We will add it in defensive pathset to net-next following this patchseries is merged.
quoted
+ rvu->kpu.kpus = fw_kpus; + profile->kpus = fw_kpus; + profile->from_fs = true; + return 0; +}The success path leaves rvu->kpu_fwdata_sz non-zero while rvu->kpu_fwdata has been set to NULL. The error path correctly zeroes both. npc_load_mkex_profile() and npc_cn20k_load_mkex_profile() consult kpu_fwdata_sz to decide whether to skip the FW-DB mkex lookup, so the asymmetry is harmless today, but any future consumer that uses kpu_fwdata_sz to gate a kpu_fwdata dereference will hit a NULL deref. Could kpu_fwdata_sz be cleared symmetrically on success?
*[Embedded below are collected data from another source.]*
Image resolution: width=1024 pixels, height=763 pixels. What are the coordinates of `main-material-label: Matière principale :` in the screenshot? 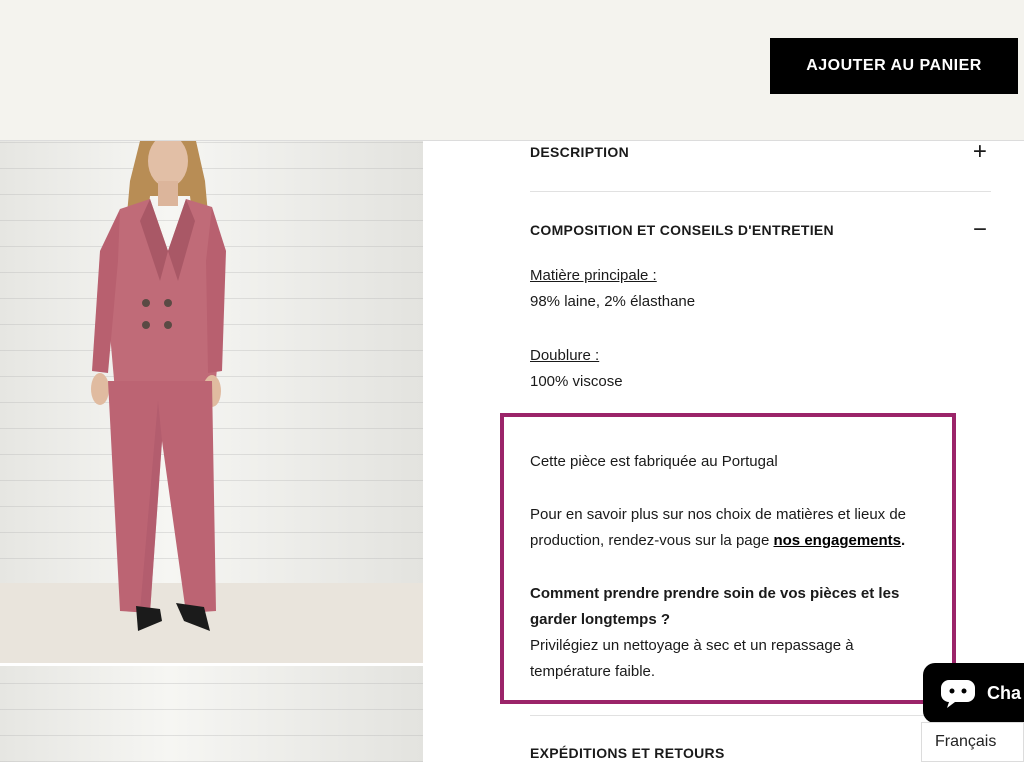 It's located at (594, 276).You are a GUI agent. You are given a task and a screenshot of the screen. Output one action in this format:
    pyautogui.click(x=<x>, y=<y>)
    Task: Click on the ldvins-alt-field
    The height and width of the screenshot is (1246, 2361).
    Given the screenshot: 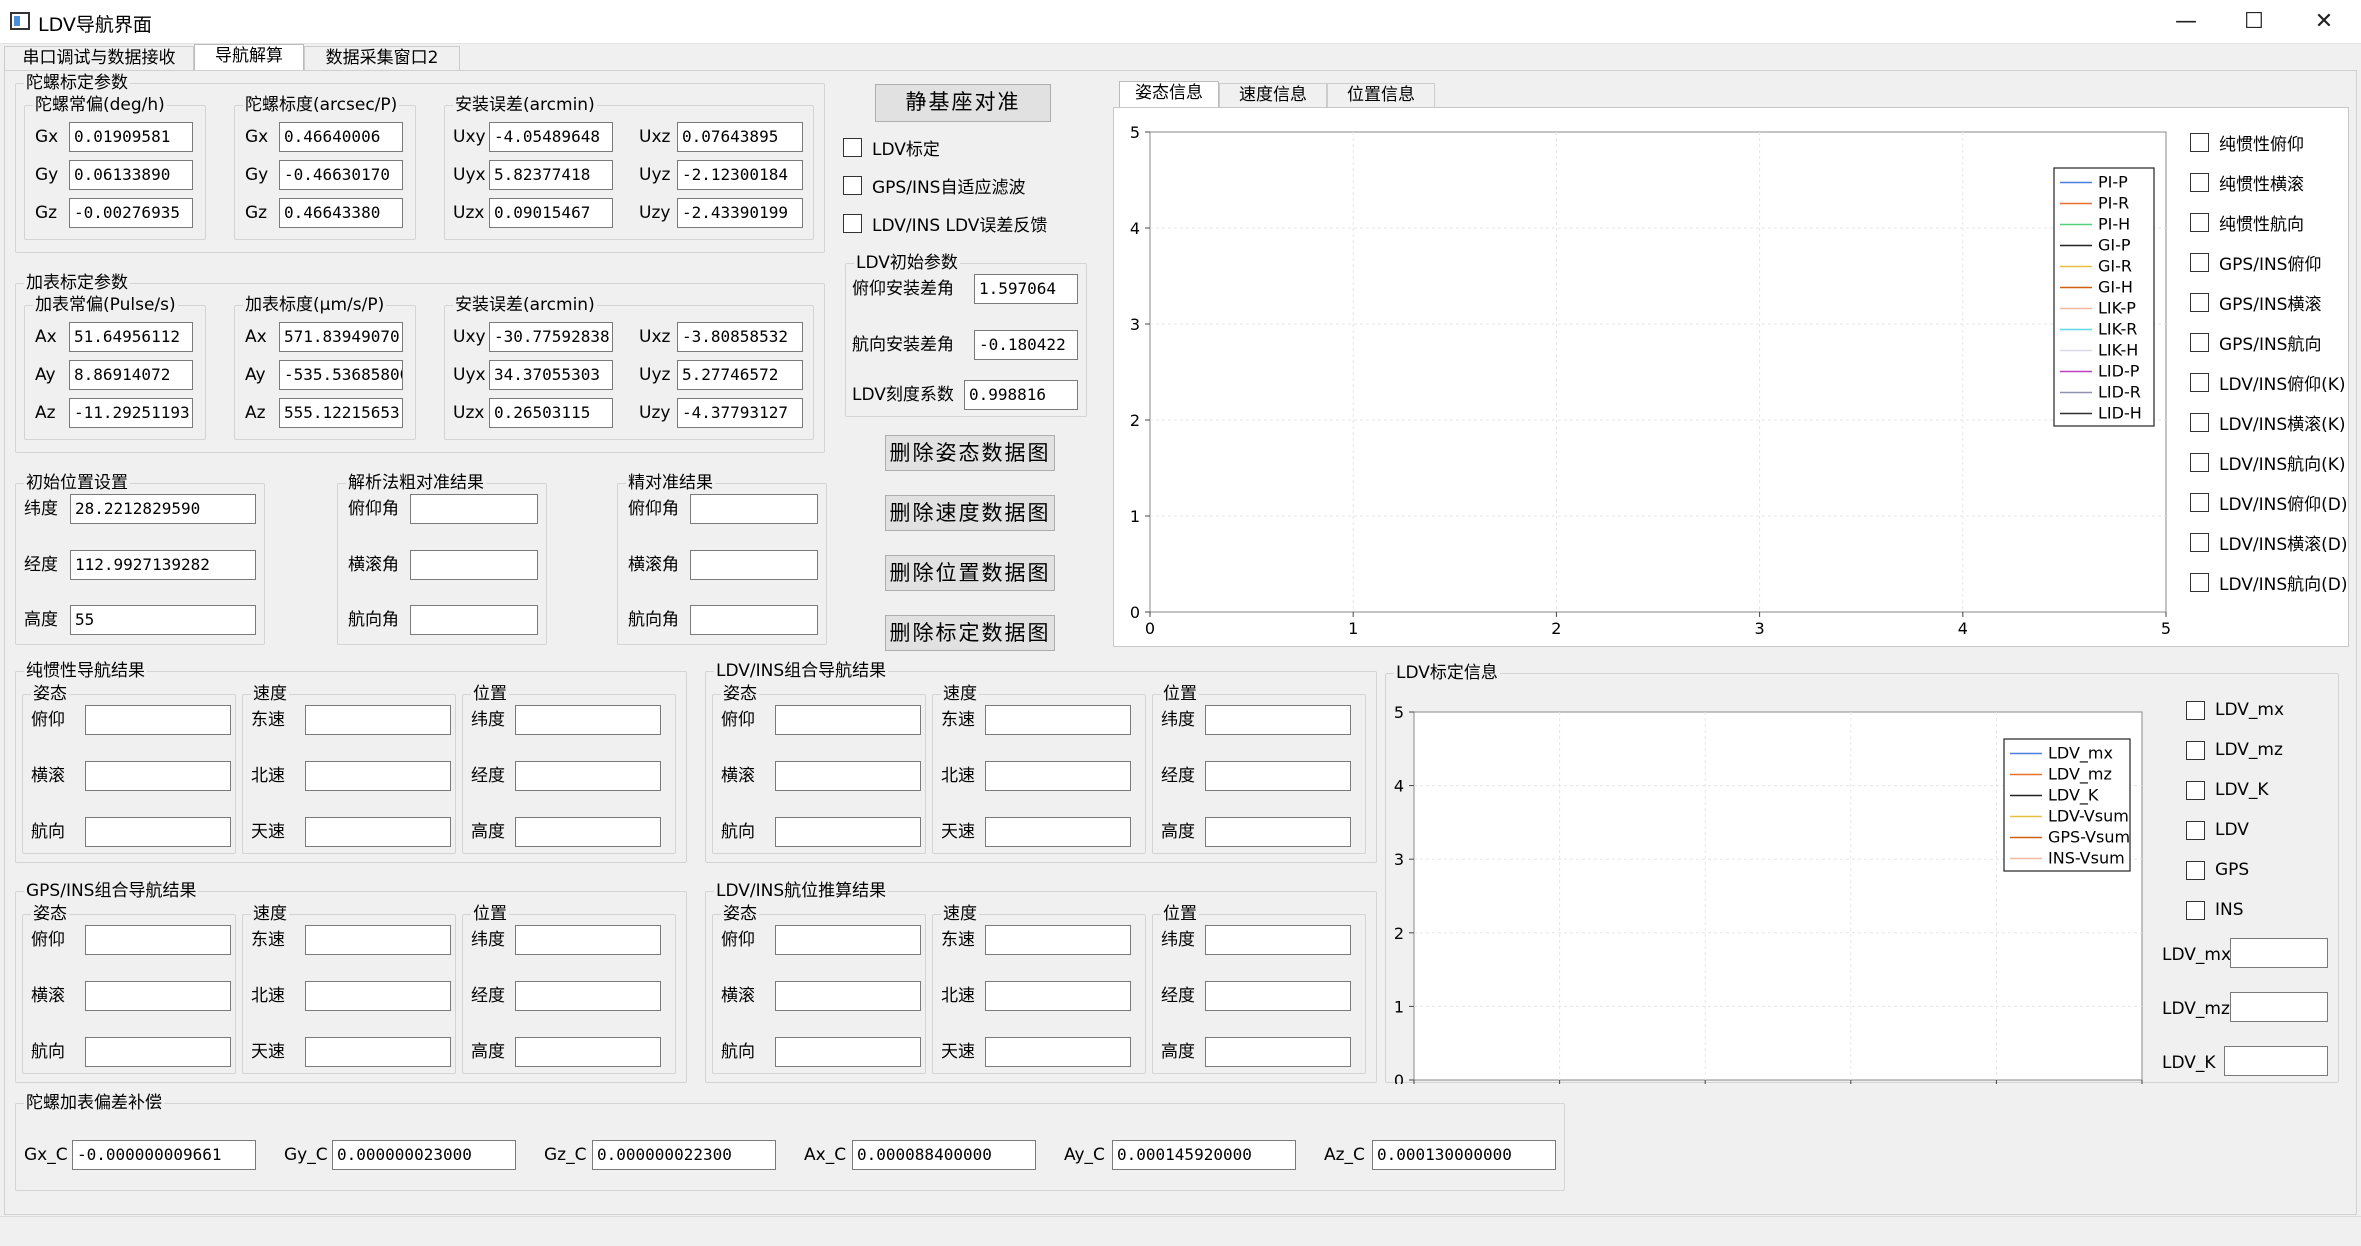 What is the action you would take?
    pyautogui.click(x=1278, y=832)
This is intentional. We dont need to keep this symmetry.
quoted
+void npc_load_kpu_profile(struct rvu *rvu) +{[ ... ]quoted
+ /* Filesystem-based KPU loading is not supported on cn20k. + * npc_prepare_default_kpu() was invoked earlier, but control + * reached this point because the default profile was not selected. + * No need to call it again. + */ + if (!is_cn20k(rvu->pdev)) { + if (!npc_load_kpu_profile_from_fs(rvu)) + return; + } + + /* First prepare default KPU, then we'll customize top entries. */ + npc_prepare_default_kpu(rvu, profile); + if (!npc_load_kpu_profile_from_fw(rvu)) + return; npc_prepare_default_kpu(rvu, profile); }The comment says "No need to call it again" but the very next executable line after the if (!is_cn20k(...)) block is exactly npc_prepare_default_kpu(rvu, profile). The second call is in fact needed on non-cn20k to reset state corrupted by a partial FS attempt before the FW path runs. Could the comment be reworded to reflect that?
This indicate that npc_prepare_default_kpu() called above, so we dont have to callit before calling npc_load_kpu_profile_from_fs() in cn10k.
[ ... ]quoted
for (idx = 0; idx < num_kpus; idx++) npc_program_kpu_profile(rvu, blkaddr, idx, &rvu->kpu.kpu[idx]); + + if (profile->from_fs) { + rvu_write64(rvu, blkaddr, NPC_AF_PKINDX_TYPE(54), 0x03); + rvu_write64(rvu, blkaddr, NPC_AF_PKINDX_TYPE(58), 0x03); + } }A few questions about these two writes: The pkind indices 54 and 58 match npc.h enum values NPC_RX_CPT_HDR_PTP_PKIND = 54 and NPC_RX_CPT_HDR_PKIND = 58 — could those named constants be used here so the relationship is explicit? The constant 0x03 has no symbolic name in rvu_reg.h, and there is no #define for the bits in NPC_AF_PKINDX_TYPE. Could a named macro be added that documents what value is being programmed? The same function carefully bounds pkind iteration earlier with "num_pkinds = min_t(int, hw->npc_pkinds, num_pkinds);" but these two writes target indices 54 and 58 unconditionally. hw->npc_pkinds comes from NPC_AF_CONST1[19:12] and is silicon-dependent — should these be gated on hw->npc_pkinds >= 59 (or on the corresponding pkind being defined) to avoid writing undefined CSRs on a future variant? Finally, is it intentional that this hardware register configuration is chosen based on the load mechanism (from_fs) rather than profile content? Any future FS profile that does not expect pkinds 54 and 58 to be configured this way would silently misbehave. Could the writes be driven from the profile data itself?
This is very customer specific and intentional. I did not find any speific names for these values as there are many values in npc_profie.h as well.